Award Abstract # 1813485
CSR: Small: Decoupling File System from Volatile Main Memory: A First Step towards a Single-Level Persistent Store

NSF Org: CNS
Division Of Computer and Network Systems
Recipient: SAN DIEGO STATE UNIVERSITY FOUNDATION
Initial Amendment Date: June 29, 2018
Latest Amendment Date: June 29, 2018
Award Number: 1813485
Award Instrument: Standard Grant
Program Manager: Daniela Oliveira
doliveir@nsf.gov
 (703)292-0000
CNS
 Division Of Computer and Network Systems
CSE
 Directorate for Computer and Information Science and Engineering
Start Date: September 1, 2018
End Date: August 31, 2023 (Estimated)
Total Intended Award Amount: $336,873.00
Total Awarded Amount to Date: $336,873.00
Funds Obligated to Date: FY 2018 = $336,873.00
History of Investigator:
  • Tao Xie (Principal Investigator)
    txie@sdsu.edu
Recipient Sponsored Research Office: San Diego State University Foundation
5250 CAMPANILE DR
SAN DIEGO
CA  US  92182-1901
(619)594-5731
Sponsor Congressional District: 51
Primary Place of Performance: San Diego State University
5500 Campanile Drive
San Diego
CA  US  92182-7455
Primary Place of Performance
Congressional District:
51
Unique Entity Identifier (UEI): H59JKGFZKHL7
Parent UEI: H59JKGFZKHL7
NSF Program(s): CSR-Computer Systems Research
Primary Program Source: 01001819DB NSF RESEARCH & RELATED ACTIVIT
Program Reference Code(s): 7923
Program Element Code(s): 735400
Award Agency Code: 4900
Fund Agency Code: 4900
Assistance Listing Number(s): 47.070

ABSTRACT

A file system is a computer software module, which is in charge of how files are named, stored, and retrieved. Existing memory systems are based on dynamic random-access memory (DRAM), which is reaching its density and power ceiling. Emerging persistent memory technologies like phase change memory (PCM) not only provide a denser energy-efficient alternative to DRAM, but also allow file systems to be built atop them. This project will contribute to memory and storage technologies by developing a new single-level persistent memory architecture and a new file system dedicated to it.

The new architecture will turn a small-size DRAM-based main memory system to a large-capacity persistent memory system that can access files in-place. This project will proceed along two thrusts. First, it will bridge the technology gap in building high-performance persistent memory systems with an in-depth investigation. Second, it will develop the first file system devoted to a single-level persistent store to efficiently managing data, which is increasingly demanded by data-intensive applications.

This project will benefit society by developing high-performance memory systems that will significantly improve the performance and energy-efficiency of future big data applications, which are revolutionizing all aspects of human lives ranging from enterprises to consumers, from science to government. In the long term, techniques developed in this project will be transferable to servers/clusters and even to large-scale distributed storage systems for big data applications, where performance requirements are more stringent. This project will also promote teaching, learning, and training by exposing students to technological and scientific underpinnings in the field of big data storage systems.

Stated goal 1:
From the records, copy out the lines starting with the one containing "Screen dimensions: 1295x924" and continuing through the one containing "pos(1244,436)", character for character. Omit the pictures from your copy.
The text and the records were drawn from separate sources.

Provided data:

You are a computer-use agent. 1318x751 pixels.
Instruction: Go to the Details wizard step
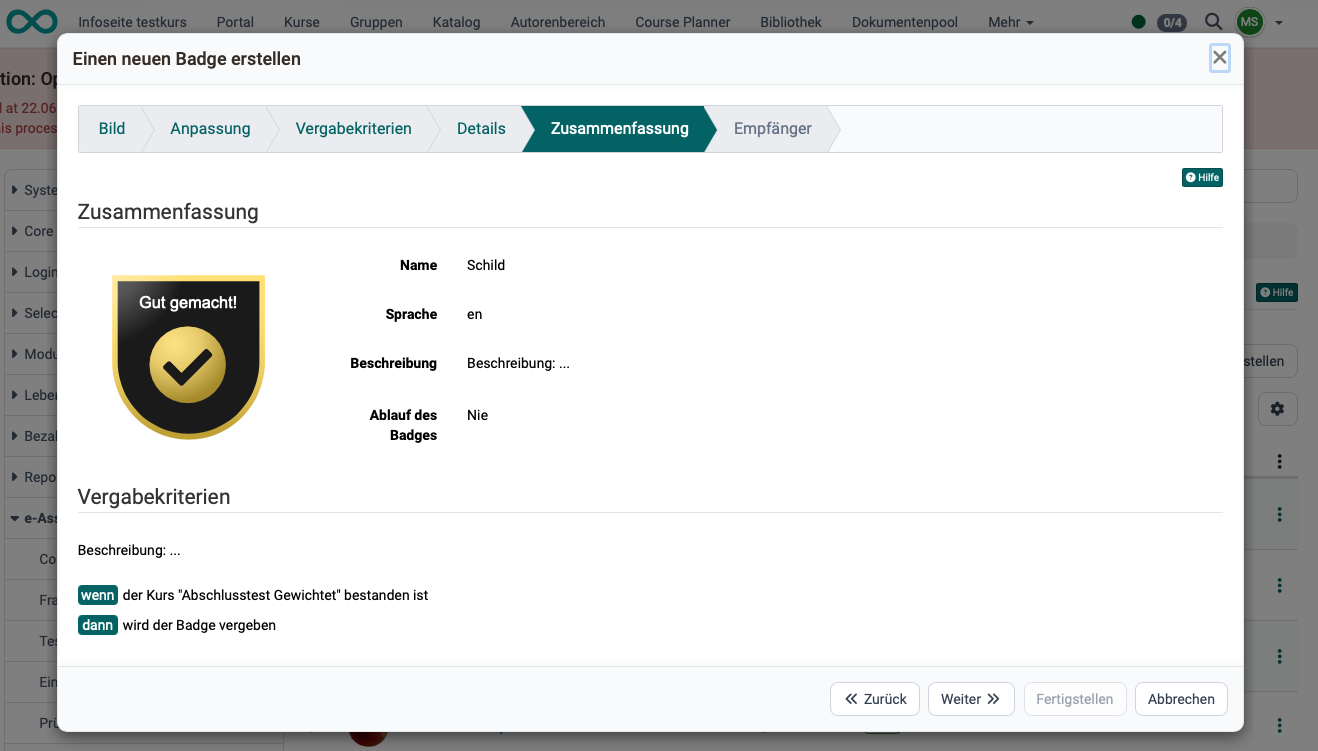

--

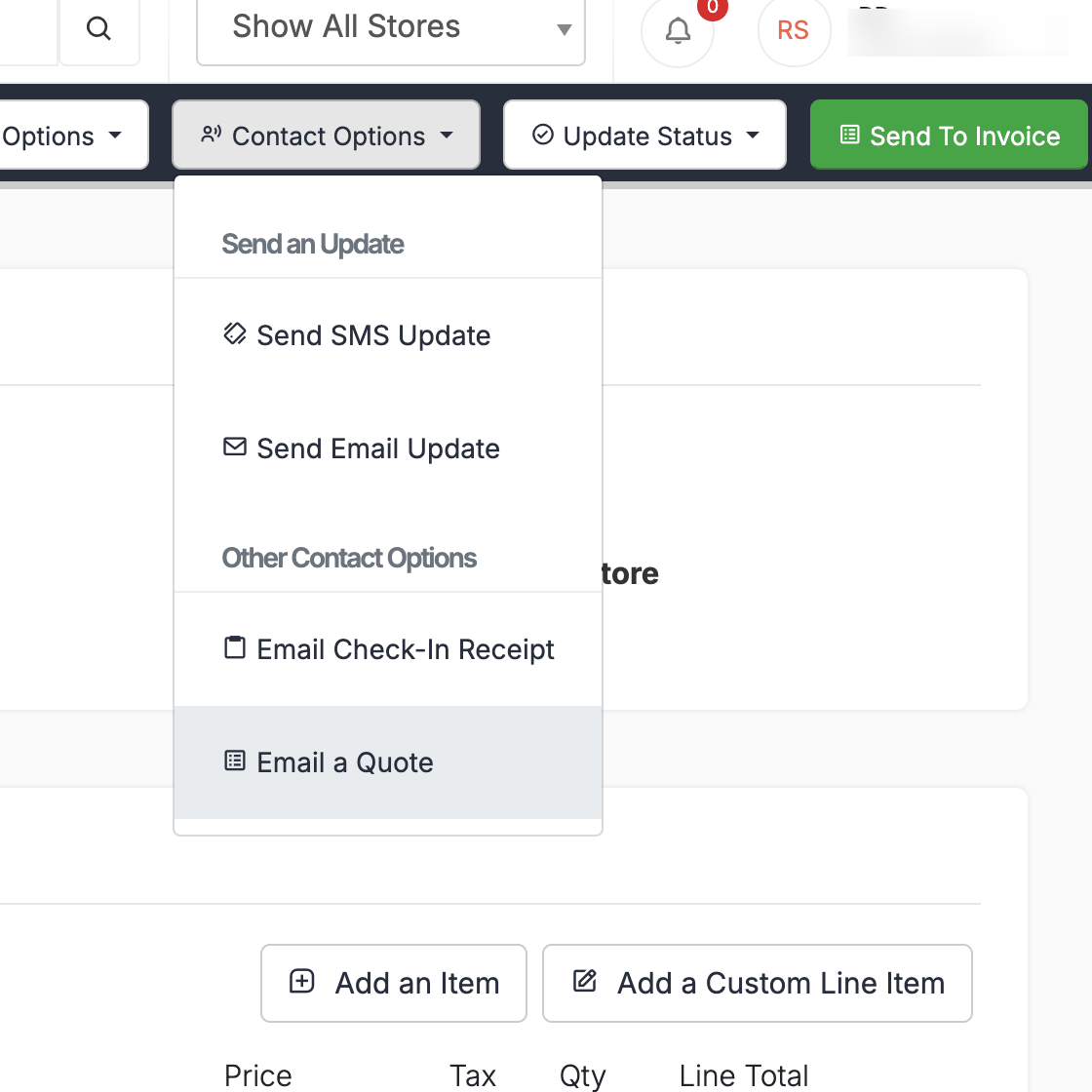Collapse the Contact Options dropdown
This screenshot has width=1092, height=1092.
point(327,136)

...

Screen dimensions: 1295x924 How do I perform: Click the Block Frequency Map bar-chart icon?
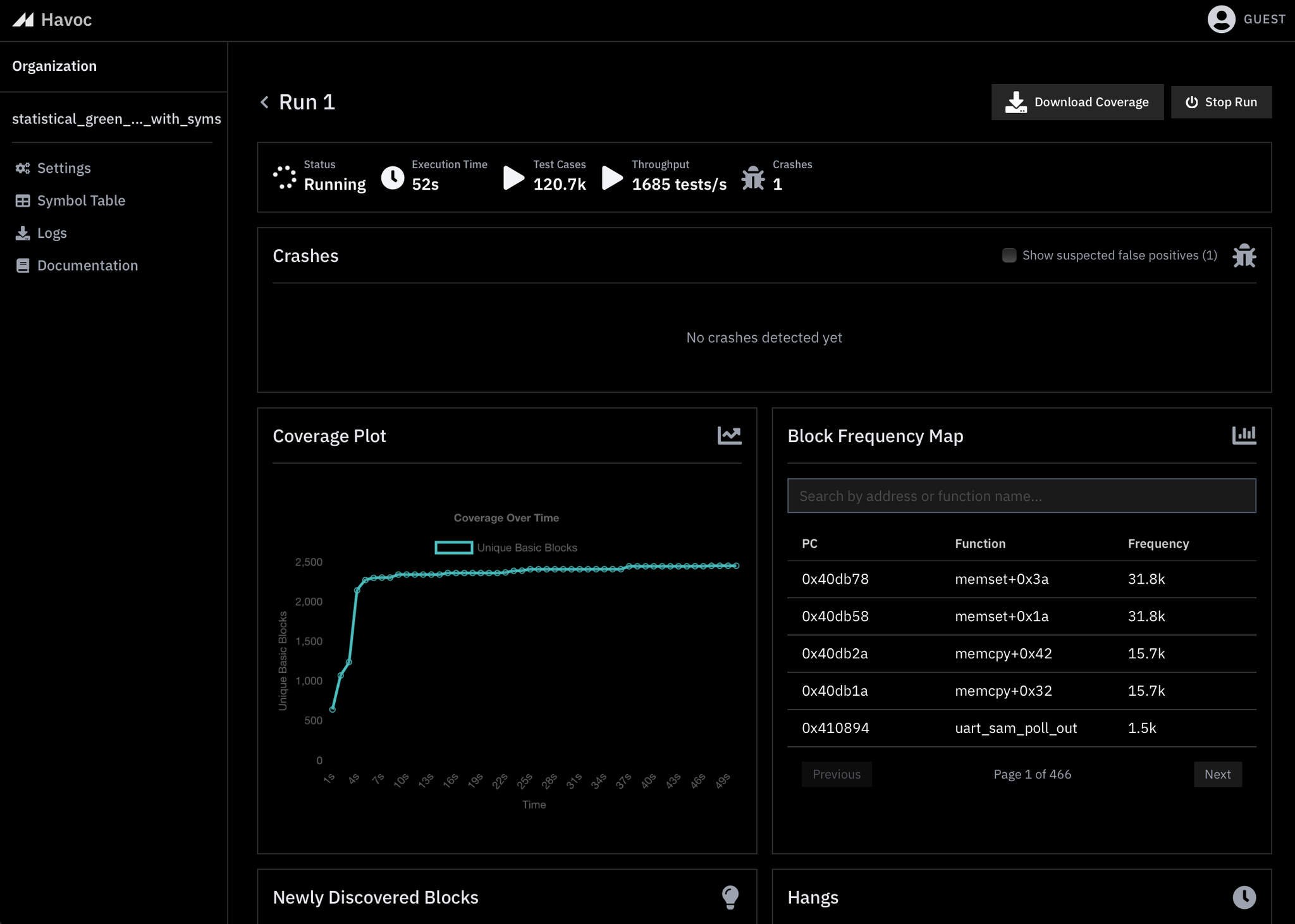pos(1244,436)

Stated goal 2:
Using the award abstract, decide whether each statement agrees with it: (a) the award's end date is given as an estimate; (b) Daniela Oliveira is the principal investigator; (c) the total awarded amount to date is less than the total intended award amount. Answer yes or no for each and quote the words that decide it.

Exercise solution 1:
Screen dimensions: 1295x924 How do I perform: Click the Block Frequency Map bar-chart icon?
pos(1244,436)

Exercise solution 2:
(a) Yes: "End Date: August 31, 2023 (Estimated)"
(b) No: "Tao Xie (Principal Investigator)"
(c) No: "Total Intended Award Amount: $336,873.00" and "Total Awarded Amount to Date: $336,873.00"